# FALLING DOWN ON THE JOB



## kc5tpy (Oct 16, 2014)

I missed it!!  Sorry!  We now have over 100 members in the Group!  27 are from across the pond who help us out tremendously but it is still over 100 members in less than a year!  I do wish folks would post more often ( especially me! ) but 100 members in less than a year AND we have had our first meet and the next one planned.  Not too shabby.  Truthfully;  when I first asked Jeff about a U.K. Group I thought I may get me and 3-4 members.  I honestly thought this Group would die an agonising death due to non participation.  I am VERY proud to say you folks have proved me wrong!  We are going from strength to strength and it is all due to the great members we have.  We are a somewhat informal Group and we never hesitate to take tha piss but it is due to you GREAT folks that we continue to grow.  Good people with some GREAT smoking skills out there who are willing to share and help.  Thank you for getting OUR Group off to a flying start.  Keep spreading the word my friends and some day we will book that whole darn campsite for our smoking weekend!  Congrats U.K members!  Keep Smokin!

Danny


----------



## pc farmer (Oct 16, 2014)

Congrats Danny.

Looks like you are doing a fine job.


----------



## wade (Oct 16, 2014)

Great work Danny - We are all behind you.

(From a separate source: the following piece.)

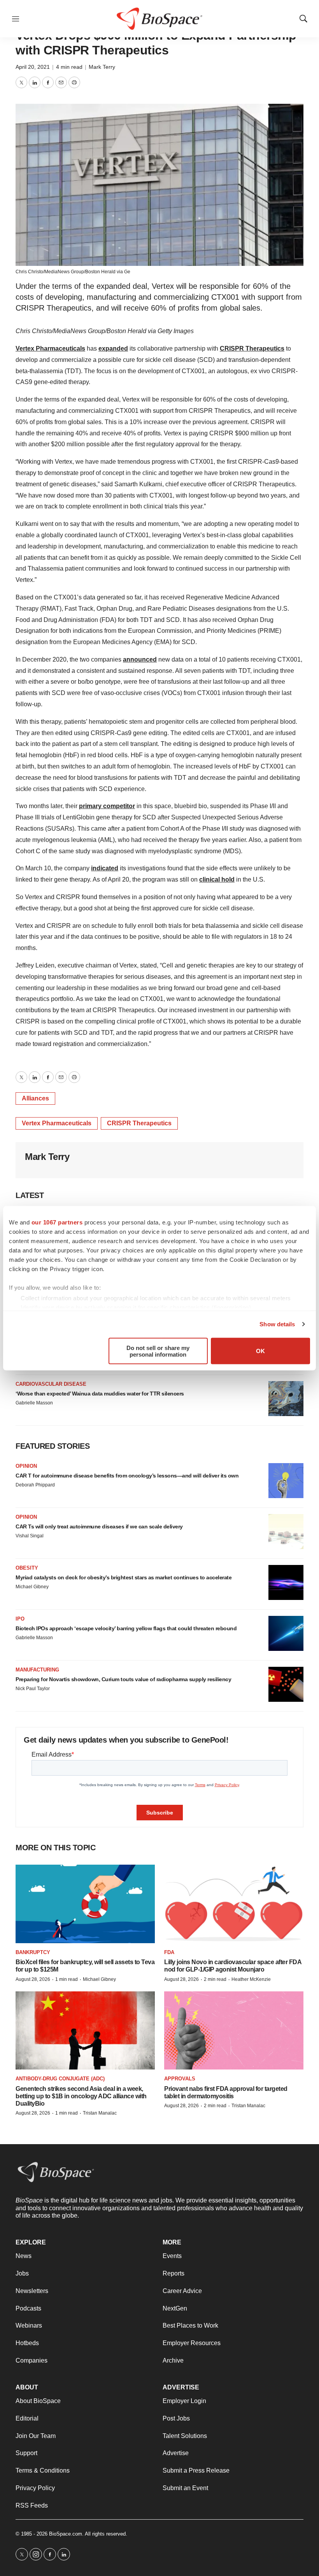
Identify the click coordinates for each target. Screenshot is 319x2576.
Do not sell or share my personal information (157, 1350)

Thanks


----------



## smokin monkey (Oct 16, 2014)

Danny, we are going from strength to strength!

Smokin Monkey


----------



## jockaneezer (Oct 19, 2014)

"27 are from across the pond" did they volunteer or were they press ganged


----------



## kc5tpy (Oct 22, 2014)

Hello.  Well to tell the truth a couple were press ganged.  The others were so darned impressed with th food you folks are turning out they just had to join in on the fun.  
	

	
	
		
		



		
		
	


	





   Keep Smokin!

Danny


----------



## smokewood (Oct 22, 2014)

Yep it's impressive, keep up the good work


----------